> Work task: Your answer is the line containing "[combobox] (474, 24)" plus every line after it through the end of the records, printed exactly and free of pictures.

> Material provided:
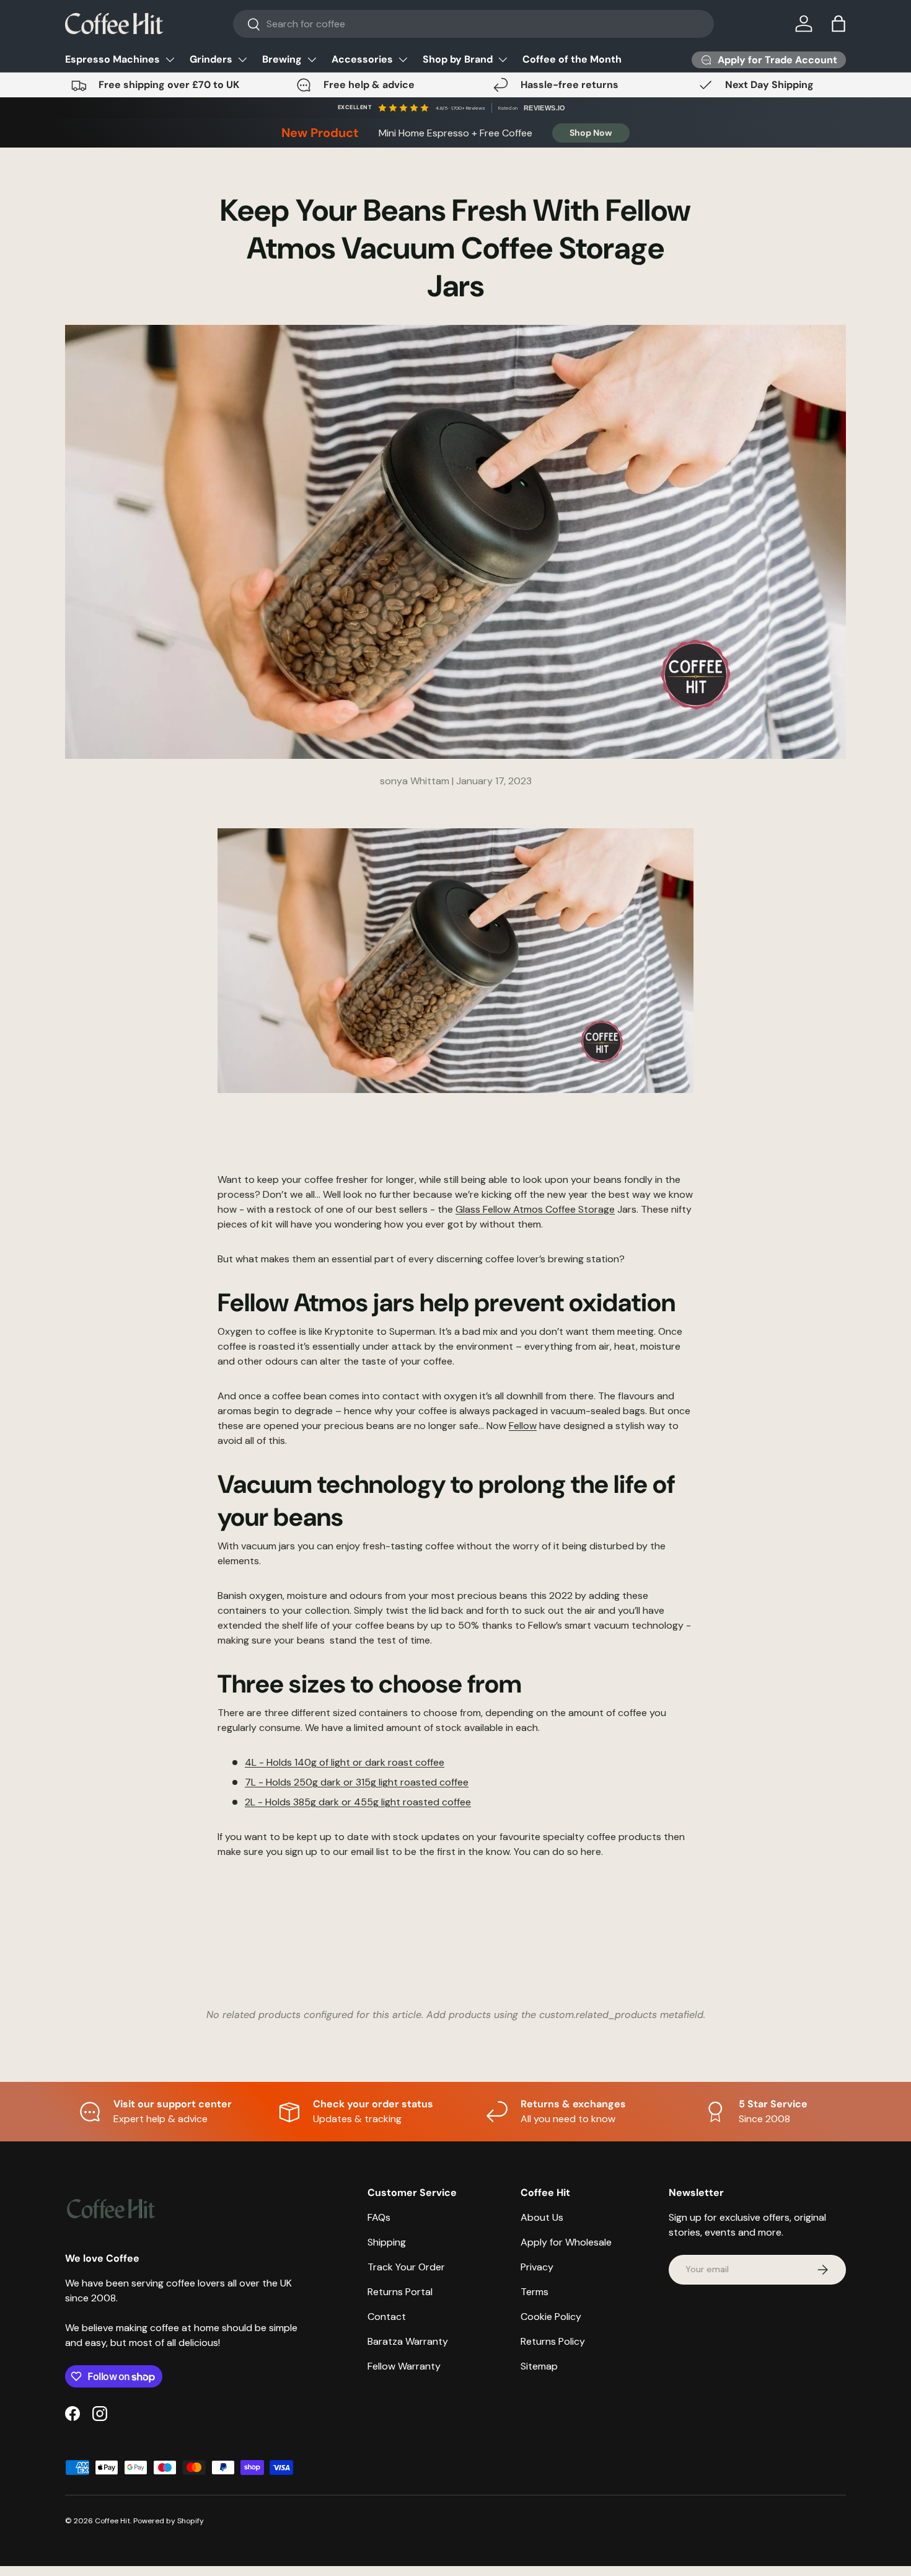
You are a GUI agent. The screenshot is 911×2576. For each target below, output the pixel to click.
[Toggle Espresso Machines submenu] (169, 59)
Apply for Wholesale (566, 2242)
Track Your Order (406, 2266)
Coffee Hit (112, 2521)
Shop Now (591, 132)
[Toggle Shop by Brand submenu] (502, 59)
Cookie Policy (551, 2316)
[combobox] (474, 24)
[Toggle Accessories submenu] (402, 59)
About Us (542, 2217)
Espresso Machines (112, 59)
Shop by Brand (458, 59)
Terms (534, 2291)
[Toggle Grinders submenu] (242, 59)
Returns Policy (553, 2341)
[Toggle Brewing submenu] (311, 59)
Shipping (386, 2242)
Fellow (523, 1425)
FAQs (378, 2217)
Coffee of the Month (572, 59)
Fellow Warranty (404, 2366)
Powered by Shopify (168, 2521)
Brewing (282, 59)
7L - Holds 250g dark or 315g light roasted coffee (357, 1782)
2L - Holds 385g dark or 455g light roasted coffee (358, 1801)
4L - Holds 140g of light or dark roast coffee (344, 1762)
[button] (838, 23)
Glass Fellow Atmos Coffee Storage (535, 1209)
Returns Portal (400, 2291)
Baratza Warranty (407, 2341)
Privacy (537, 2266)
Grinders (211, 59)
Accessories (362, 59)
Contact (386, 2316)
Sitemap (539, 2366)
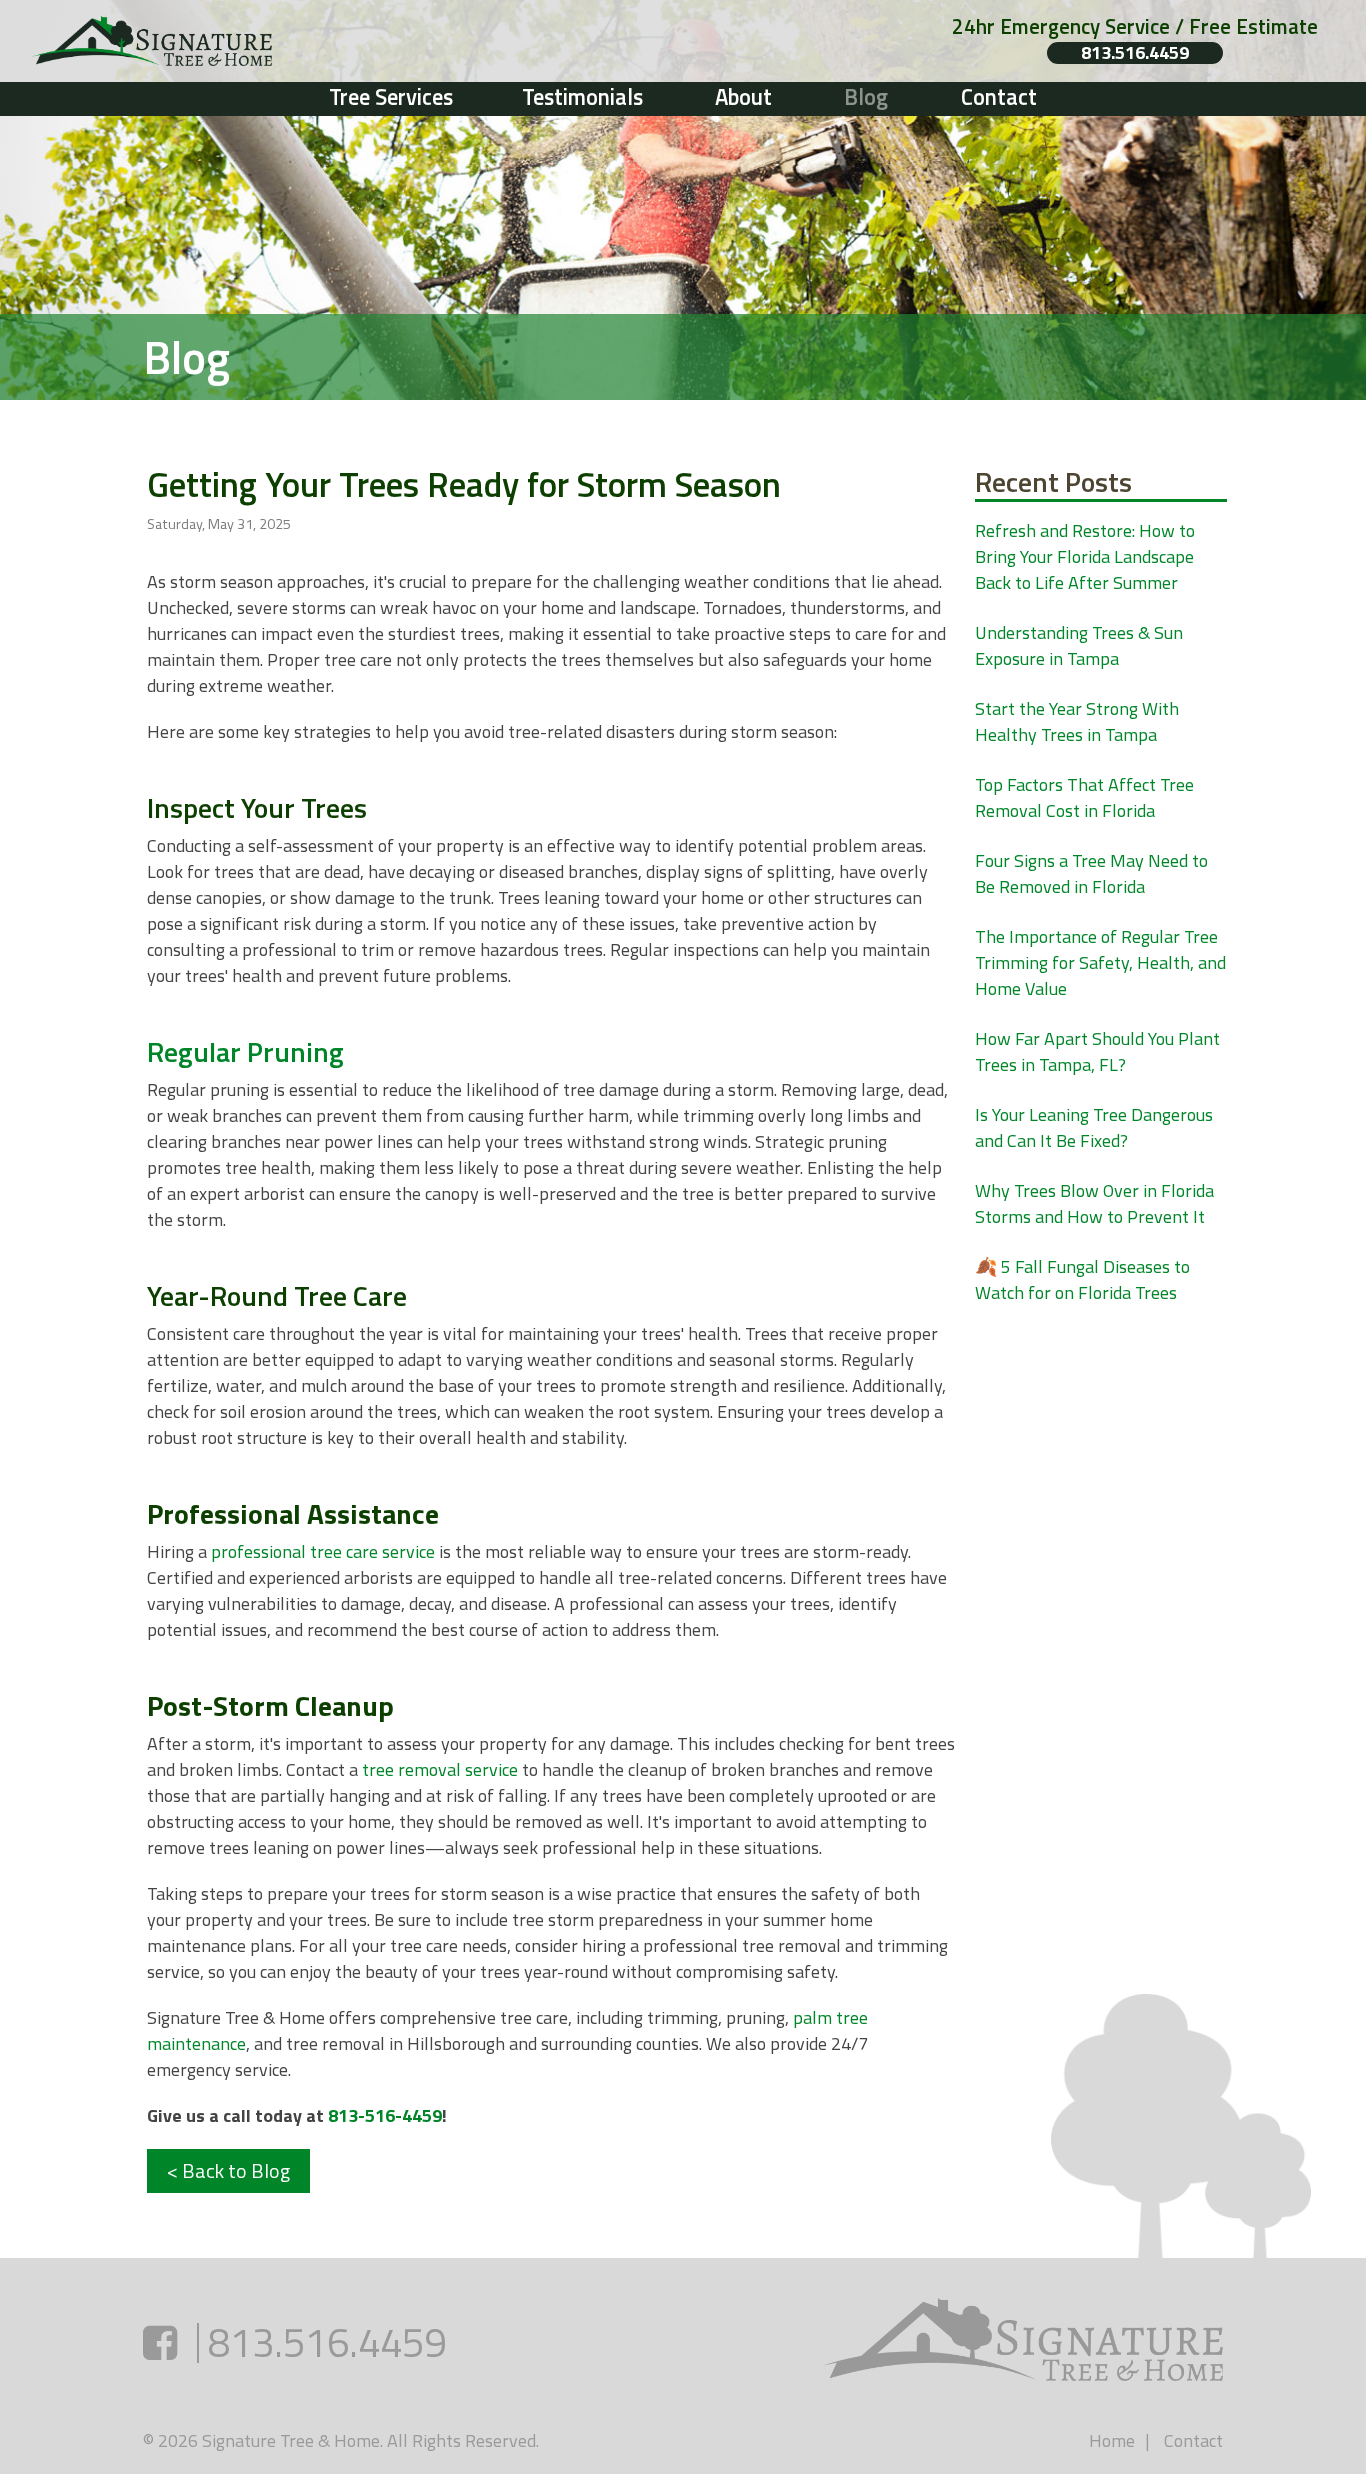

> Response to this task:
[combobox] (474, 24)
[Toggle Accessories submenu] (402, 59)
About Us (542, 2217)
Espresso Machines (112, 59)
Shop by Brand (458, 59)
Terms (534, 2291)
[Toggle Grinders submenu] (242, 59)
Returns Policy (553, 2341)
[Toggle Brewing submenu] (311, 59)
Shipping (386, 2242)
Fellow (523, 1425)
FAQs (378, 2217)
Coffee of the Month (572, 59)
Fellow Warranty (404, 2366)
Powered by Shopify (168, 2521)
Brewing (282, 59)
7L - Holds 250g dark or 315g light roasted coffee (357, 1782)
2L - Holds 385g dark or 455g light roasted coffee (358, 1801)
4L - Holds 140g of light or dark roast coffee (344, 1762)
[button] (838, 23)
Glass Fellow Atmos Coffee Storage (535, 1209)
Returns Portal (400, 2291)
Baratza Warranty (407, 2341)
Privacy (537, 2266)
Grinders (211, 59)
Accessories (362, 59)
Contact (386, 2316)
Sitemap (539, 2366)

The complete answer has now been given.